Living with Genome Instability: the Adaptation of Phytoplasmas to Diverse Environments of Their Insect and Plant Hosts

Abstract

ABSTRACT Phytoplasmas (“ Candidatus Phytoplasma,” class Mollicutes ) cause disease in hundreds of economically important plants and are obligately transmitted by sap-feeding insects of the order Hemiptera, mainly leafhoppers and psyllids. The 706,569-bp chromosome and four plasmids of aster yellows phytoplasma strain witches' broom (AY-WB) were sequenced and compared to the onion yellows phytoplasma strain M (OY-M) genome. The phytoplasmas have small repeat-rich genomes. This comparative analysis revealed that the repeated DNAs are organized into large clusters of potential mobile units (PMUs), which contain tra5 insertion sequences (ISs) and genes for specialized sigma factors and membrane proteins.
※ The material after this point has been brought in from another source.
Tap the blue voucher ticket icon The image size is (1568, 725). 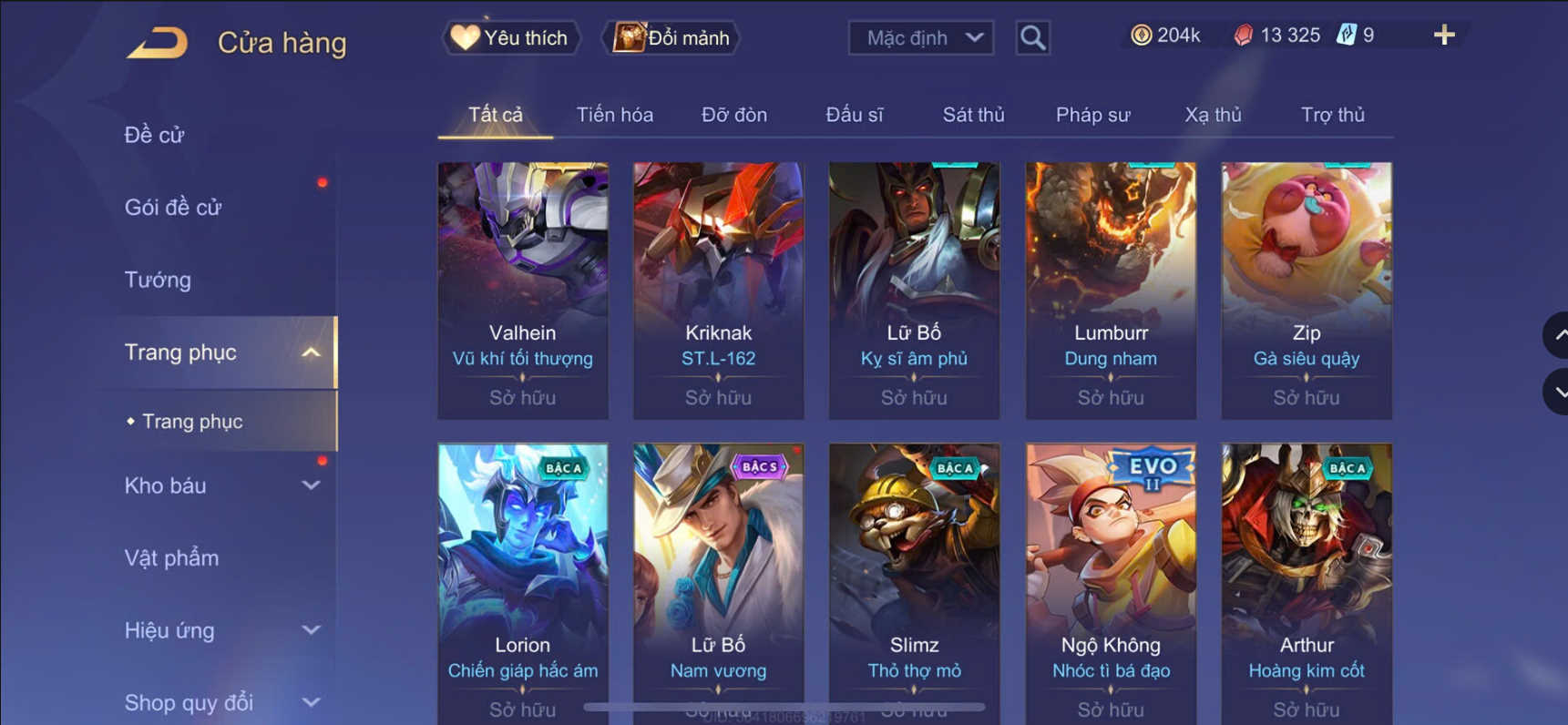click(x=1346, y=36)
So far, these PMUs appear to be unique to phytoplasmas. Compared to mycoplasmas, phytoplasmas lack several recombination and DNA modification functions, and therefore, phytoplasmas may use different mechanisms of recombination, likely involving PMUs, for the creation of variability, allowing phytoplasmas to adjust to the diverse environments of plants and insects. The irregular GC skews and the presence of ISs and large repeated sequences in the AY-WB and OY-M genomes are indicative of high genomic plasticity. Nevertheless, segments of ∼250 kb located between the lplA and glnQ genes are syntenic between the two phytoplasmas and contain the majority of the metabolic genes and no ISs. AY-WB appears to be further along in the reductive evolution process than OY-M. The AY-WB genome is ∼154 kb smaller than the OY-M genome, primarily as a result of fewer multicopy sequences, including PMUs. Furthermore, AY-WB lacks genes that are truncated and are part of incomplete pathways in OY-M.